#### EXERCISE PROMPT:
Give every line of the data again, exactly.

#### Stored records:
· · · ·
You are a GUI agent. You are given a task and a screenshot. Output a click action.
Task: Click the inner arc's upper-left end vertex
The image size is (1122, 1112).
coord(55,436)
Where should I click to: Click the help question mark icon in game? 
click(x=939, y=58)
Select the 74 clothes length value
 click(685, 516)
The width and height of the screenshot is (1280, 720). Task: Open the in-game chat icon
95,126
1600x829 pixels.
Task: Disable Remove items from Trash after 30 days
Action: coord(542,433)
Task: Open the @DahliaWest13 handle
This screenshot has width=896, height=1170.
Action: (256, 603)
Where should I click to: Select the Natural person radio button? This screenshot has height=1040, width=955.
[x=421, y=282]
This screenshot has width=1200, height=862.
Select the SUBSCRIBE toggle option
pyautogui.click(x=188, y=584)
· · · ·
#### OUTPUT FOR THIS EXERCISE:
You are a GUI agent. You are given a task and a screenshot. Output a click action.
Task: Click the inner arc's upper-left end vertex
The image size is (1122, 1112).
coord(55,436)
Where should I click to: Click the help question mark icon in game? 
click(x=939, y=58)
Select the 74 clothes length value
 click(685, 516)
The width and height of the screenshot is (1280, 720). Task: Open the in-game chat icon
95,126
1600x829 pixels.
Task: Disable Remove items from Trash after 30 days
Action: coord(542,433)
Task: Open the @DahliaWest13 handle
This screenshot has width=896, height=1170.
Action: (256, 603)
Where should I click to: Select the Natural person radio button? This screenshot has height=1040, width=955.
[x=421, y=282]
This screenshot has width=1200, height=862.
Select the SUBSCRIBE toggle option
pyautogui.click(x=188, y=584)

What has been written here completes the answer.